I lavoratori dipendenti non iscritti
Fra i dipendenti del Pubblico Impiego la possibilità che venga proposta l’iscrizione al sindacato è più elevata (60%) mentre all’interno del settore dei servizi e dell’industria incide in misura determinante la dimensione di impresa: nelle imprese più grandi, dove ci sono Rsu/Rsa, è infatti più facile che venga proposta l’iscrizione al sindacato. Anche la stabilità lavorativa incide su questo aspetto: a parità di età i dipendenti a tempo indeterminato hanno, infatti, più possibilità di vedersi proposta l’adesione sindacale rispetto ai dipendenti con altri contratti. Basta un dato per rendere l’idea: solo il 13% dei lavoratori più giovani con contratti precari hanno ricevuto un contatto per aderire al sindacato, un quarto rispetto agli over 40 con contratto a tempo indeterminato.
I livelli della contrattazione
Ai diversi campioni è stato chiesto di pronunciarsi rispetto al livello di contrattazione, ai salari e alle condizioni lavorative. Circa il 50% del campione ha indicato il livello nazionale, senza differenze tra iscritti Cisl e delegati Cisl. Per i più giovani cresce invece il peso del livello aziendale e territoriale mentre il livello nazionale è indicato complessivamente dal 39% degli iscritti sotto i 40 anni, a fronte del 51% tra gli iscritti over 40.

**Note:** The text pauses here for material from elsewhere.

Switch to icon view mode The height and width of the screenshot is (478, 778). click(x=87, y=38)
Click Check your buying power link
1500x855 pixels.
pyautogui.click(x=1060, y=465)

Produttività, salario variabile e livelli di contrattazione
Per tastare il polso al campione la ricerca gli ha presentato la proposta di Fca di legare l’erogazione di un premio economico all’andamento dei risultati aziendali. La maggior parte degli intervistati ha condiviso questa opzione con una crescita del grado di accordo tra gli iscritti Cisl e di ancora maggiore condivisione tra i delegati Cisl.